I’ve been an ACE-certified personal trainer for nearly two years. Throughout my own training and sessions with clients, I’ve used countless fitness trackers, which have helped me learn the most useful features to look for. I’ve also been active for as long as I can remember: I was a competitive swimmer for 13 years, and I now hike and do strength training.

For this guide, I spoke with Josh Honore, NASM-certified personal trainer and California-based Row House coach, about his experience using fitness trackers, both personally and professionally. I also consulted Laura Rooney, PhD, an associate professor at Marquette University and a behavioral psychologist. We discussed the psychological and physiological effects of fitness trackers and how they can be best used by different groups of people, including those new to exercise and people with chronic health conditions, among others.

When deciding which trackers to test, I considered key features that experts highlighted as important for getting practical use out of a tracker, then I pored over online reviews, leveraged my own experience and tapped my network of gym friends and outdoor enthusiasts for insights. I prioritized brands known for accuracy and reliability, and I considered options for people of all fitness levels, not just athletes.


Which Fitness Tracker Is Most Accurate?

Based on my testing, I found the Garmin Venu 3 to be the most accurate. It was extremely accurate at measuring my average heart rate, max heart rate and estimated calorie burn during workouts as compared to my control, the Polar H10 Chest Strap. It also accurately sensed which muscles I targeted during exercise.

What Are The Benefits To Using A Fitness Tracker?

Fitness trackers are great not only for optimizing your training, but also for telling you when you should slow down and how to slow down. Honore enjoys using a fitness tracker for more than just training. “My bedtime routine links into [mine], so I stretch for 20 minutes or so then do a guided relaxation for 5 minutes. I notice I have much more sound sleep when I do these habits, and it reduces my sleep anxiety.”

Trackers can also help you become more attuned to your body and training patterns, especially if you’re a beginner and unsure what different intensities and heart rate zones feel like for you. “They can help you understand your training goals, like ‘This is what 80% of my heart rate max feels like, this is what Zone 2 feels like.’ And then you can train more intuitively. The biggest thing we can do for ourselves is create intuition around our stimulus,” says Honore.
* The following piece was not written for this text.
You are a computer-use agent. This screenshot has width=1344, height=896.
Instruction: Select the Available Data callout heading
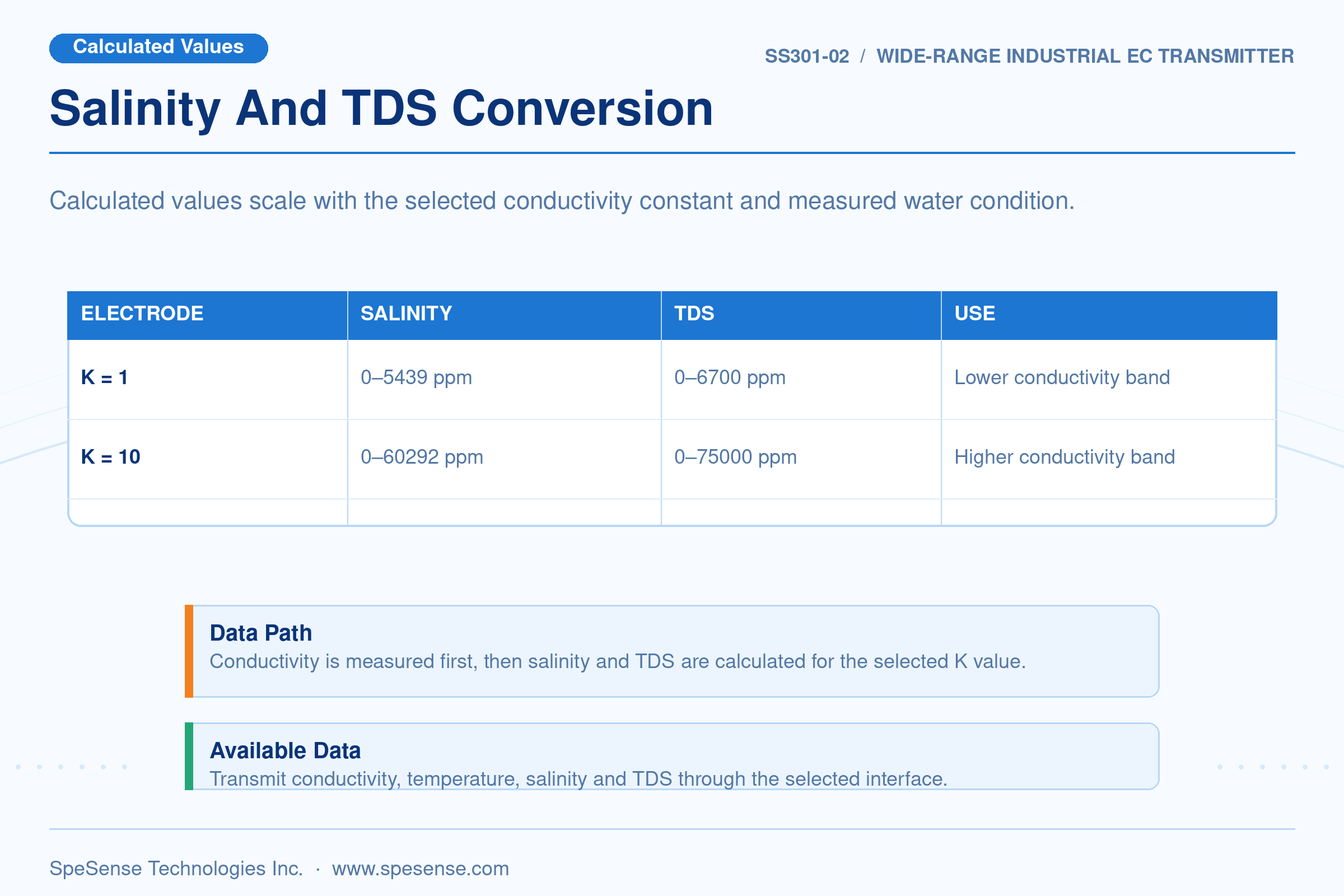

Lastly, fitness trackers can also benefit those who have health conditions by keeping close tabs on key metrics. “I work mostly in medical exercise, [which] fitness trackers have great potential with,” says Rooney. “When I work with cardiac rehab patients and post-cancer treatment patients, we use different forms of fitness trackers that we can share with their health and medical teams. We’ll put monitors on [them] because then we can see what’s going on with their heart rate and blood pressure during workout sessions, and then we can monitor and make sure they’re staying in good parameters.”